Which Derrida, Which Heidegger?

Posted by John Holbo on 08/14/06 at 05:13 AM

If you had to teach an undergraduate survey course entitled ‘recent continental philosophy’, what comparatively small bits of Heidegger and Derrida would you assign? Defend your answer, or else leave it sitting there defenseless. For that matter, what Husserl would you assign? I’m rather partial to Husserl’s Seventh Cartesian Meditation.


Comments

I don’t teach anything that purports itself to be “recent continental philosophy,” but in the context of “postmodernism” and “media theory,” Derrida-wise, I’ve had luck with “Structure, Sign and Play.” It’s pretty short and to the point, and gives us good opportunities to talk about how Derrida’s sense of “play” isn’t all fun and games, you know.

Heidegger-wise, I’m pretty fond of “The Question Concerning Technology,” but that’s all about my own stuff, and probably not right for your purposes.

By KF on 08/14/06 at 08:35 AM | Permanent link to this comment

For Heidegger, a standard short text is “Discourse on Thinking”—the first part touches on the classic instrumental reason vs. real thinking theme, and the second part is a good intro to the style of the late Heidegger.  If you want the early “existentialist” Heidegger, you might try “What is Metaphysics?”—available in the Basic Writings anthology.  Very readable, not even just “for Heidegger,” and gives you a lot of the themes from Being and Time.

My favorite little essay from the early Derrida is “Signature Event Context,” from Margins of Philosophy, but I know you think that’s a misreading of Austin.  “Structure, Sign and Play” is also a good one, and has the additional value of being an example of “deconstructive reading” that’s relatively easy to follow without having to track down the original text.  Aporias is also a good one to use if you have time for a full book, and would serve the double purpose of indicating the continuing influence of Being and Time—and it’s apparently one of his best-sellers.  Monolingualism touches on a lot of the language issues, as well as the religious stuff he works on in his later period, plus the autobiographical aspect makes it more accessible and enjoyable.  Finally, you might take a look at the essay “The University without Condition,” available in (I believe) Without Alibi—that might actually fit pretty well with the Enlightenment theme.

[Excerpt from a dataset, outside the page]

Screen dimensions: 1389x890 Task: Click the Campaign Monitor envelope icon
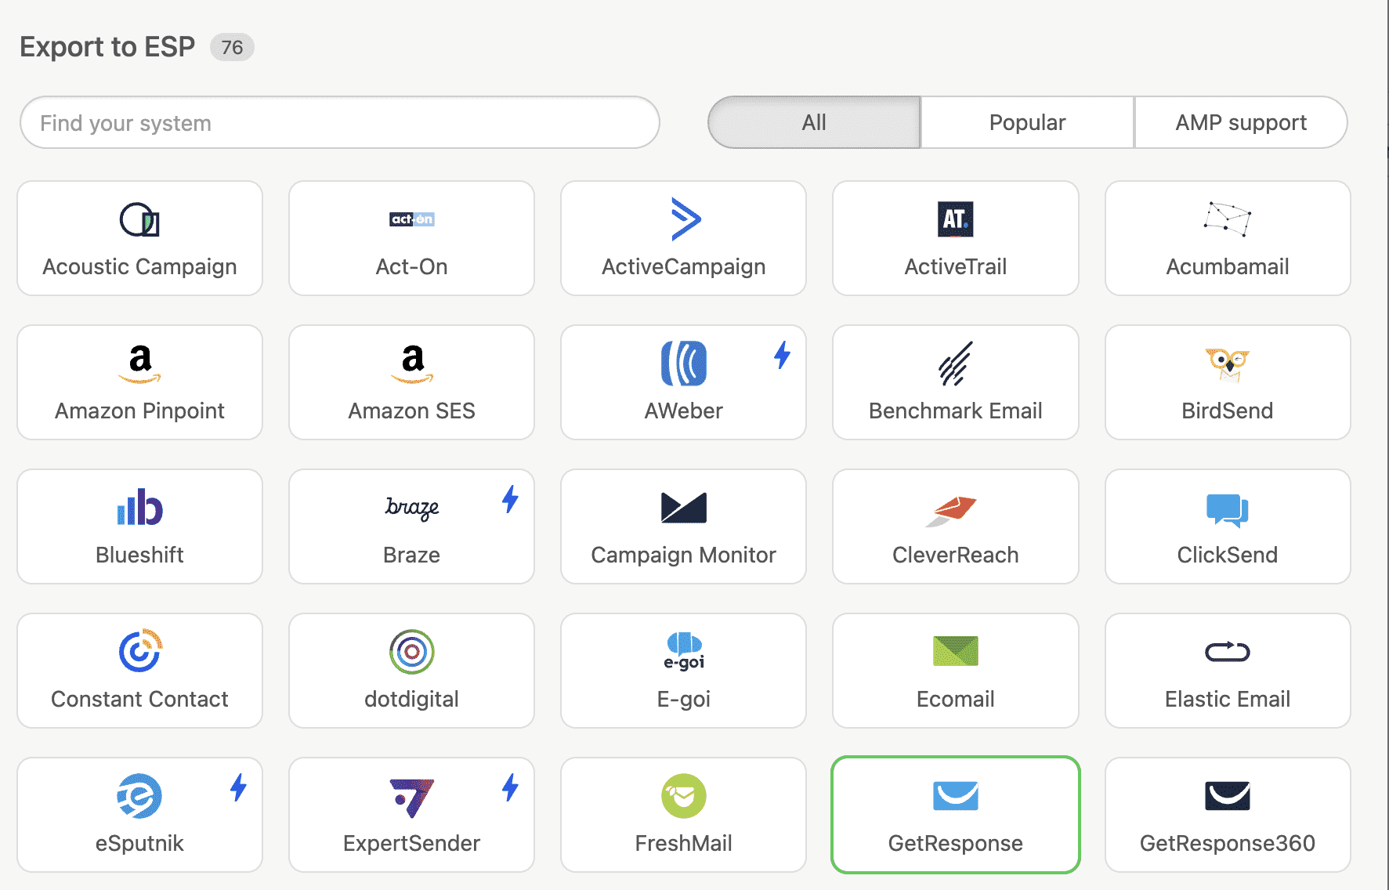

By Adam Kotsko on 08/14/06 at 11:18 AM | Permanent link to this comment

For students who have never been exposed to Heidegger before, QCT is probably the most valuable text because of the Aristotle they will pick-up. Unfortunately, due to their unfamiliarity with Heidegger’s way of thinking and the problems with translations, I’ve found the best introduction to Heidegger to be Polt’s book.

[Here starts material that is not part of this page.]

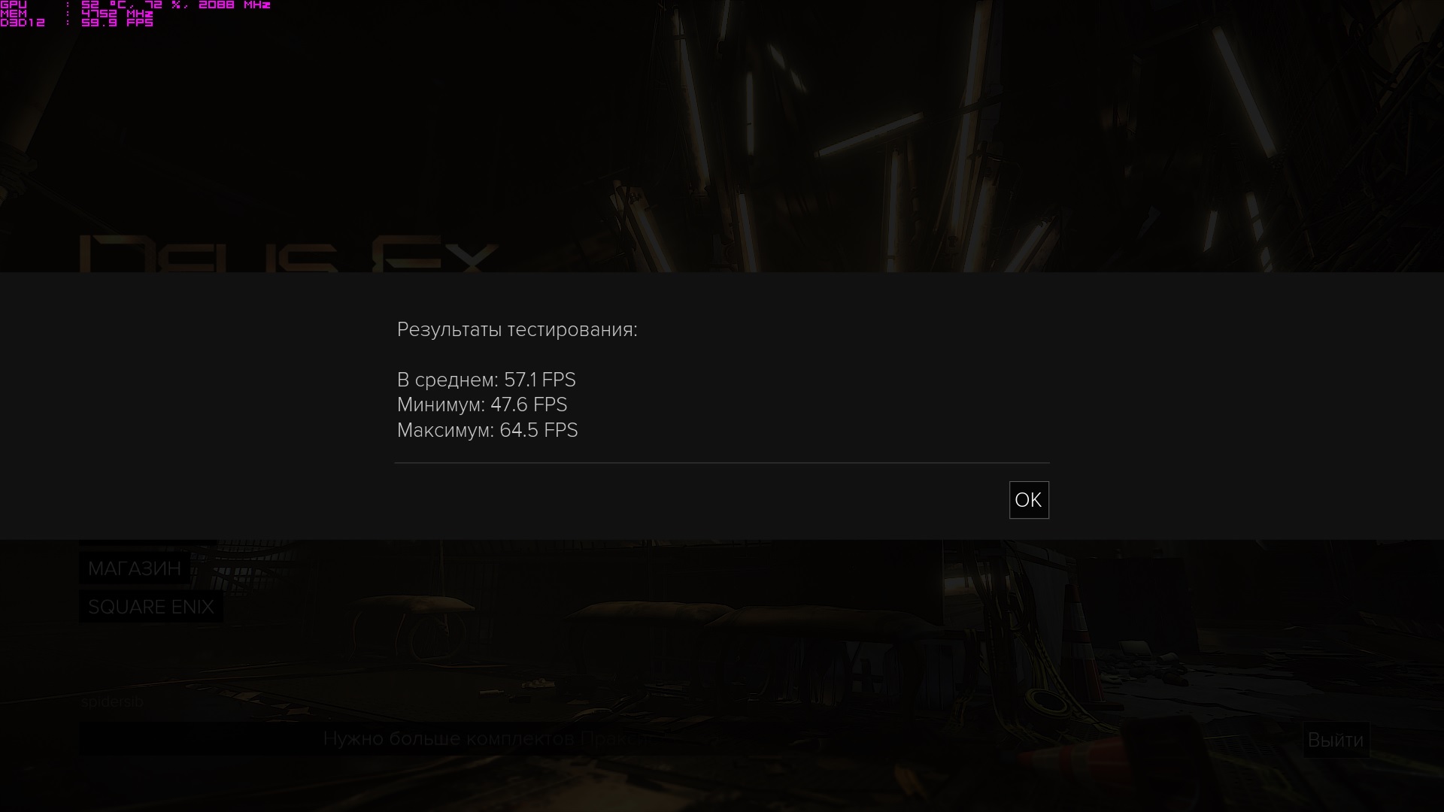This screenshot has width=1444, height=812.
Task: Open the МАГАЗИН menu item
Action: point(135,568)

By on 08/14/06 at 11:58 AM | Permanent link to this comment

Points...: Interviews, 1974-1994. Stanford University Press, 1995.

By Matt on 08/14/06 at 12:25 PM | Permanent link to this comment

the Aristotle they will pick-up

Yes, and hopefully readdng through the bizarre muck of QCT they will glean something from Aristotle’s somewhat poetic fallacies (i.e. teleology) instead of from Heidegger’s far more egregious Hegelian ones (the hydro-power plant on Der Rhine, brought to you by Der Teufel! Wunderbar).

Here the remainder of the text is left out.